The president’s latest defense of his administration’s domestic spying is basic. It resorts to fear. We cannot afford to hold him accountable, he argues, “this program is so sensitive and so important that if information gets out to how we run it or how we operate it, it'll help the enemy."

The Foreign Intelligence Surveillance Act came about in the aftermath of a Nixon presidency that had vividly demonstrated the danger of unchecked presidential authority. Under Nixon and, yes, and in a time of war, the rationale of national security had been used to justify executive branch abuses that ran from spying on peace activists all the way to the famous misadventures in The Watergate Hotel. FISA was designed to provide the necessary secrecy for national security surveillance while exacting a minimum of court scrutiny for approval as a check against abuse.

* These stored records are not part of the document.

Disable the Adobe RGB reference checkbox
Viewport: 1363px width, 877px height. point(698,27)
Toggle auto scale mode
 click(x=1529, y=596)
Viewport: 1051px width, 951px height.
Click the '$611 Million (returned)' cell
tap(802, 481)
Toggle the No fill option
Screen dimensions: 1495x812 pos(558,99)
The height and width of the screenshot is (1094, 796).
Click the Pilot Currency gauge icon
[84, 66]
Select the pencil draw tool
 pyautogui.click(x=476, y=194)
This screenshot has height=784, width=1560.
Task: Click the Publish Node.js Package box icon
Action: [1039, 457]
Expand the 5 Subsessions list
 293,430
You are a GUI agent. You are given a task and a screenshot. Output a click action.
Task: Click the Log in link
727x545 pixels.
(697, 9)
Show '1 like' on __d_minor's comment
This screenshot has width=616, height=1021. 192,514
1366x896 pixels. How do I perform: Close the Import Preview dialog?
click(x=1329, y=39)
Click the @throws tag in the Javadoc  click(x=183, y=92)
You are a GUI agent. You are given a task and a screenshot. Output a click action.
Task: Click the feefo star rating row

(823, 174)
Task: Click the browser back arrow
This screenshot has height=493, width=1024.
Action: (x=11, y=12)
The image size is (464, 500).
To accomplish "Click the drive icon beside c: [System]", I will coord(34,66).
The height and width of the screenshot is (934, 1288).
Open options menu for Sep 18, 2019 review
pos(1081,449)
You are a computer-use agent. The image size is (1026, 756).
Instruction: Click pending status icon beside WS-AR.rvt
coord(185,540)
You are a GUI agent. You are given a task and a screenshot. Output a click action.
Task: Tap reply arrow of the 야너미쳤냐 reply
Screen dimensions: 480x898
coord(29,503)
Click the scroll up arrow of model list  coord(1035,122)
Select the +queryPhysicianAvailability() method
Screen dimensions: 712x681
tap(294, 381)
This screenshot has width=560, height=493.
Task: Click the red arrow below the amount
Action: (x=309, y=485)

The Bush White House was extended an invitation to revisit and revise this law in light of the new reality of The War On Terror. It chose not to. It opted to quietly, in fact secretly, disregard the law instead.

It is worth noting that The Constitution and The Bill Of Rights also came about in times of violence and instability. Together they served to establish a system of government for this country with certain core principles meant to stand in peace and in peril just the same. The system of checks and balances established there in those cherished documents isn’t the set of rules for a trivial game that can be put aside at the convenience of any man or administration. They are most important to us in times of trial. Despite a trail of lies President Bush not only asks but presumes to insist that we trust him as he disregards inconvenient law.

Thomas Jefferson suggested a response a long time ago. “In questions of power... let no more be heard of confidence in men, but bind him down from mischief by the chains of the Constitution.”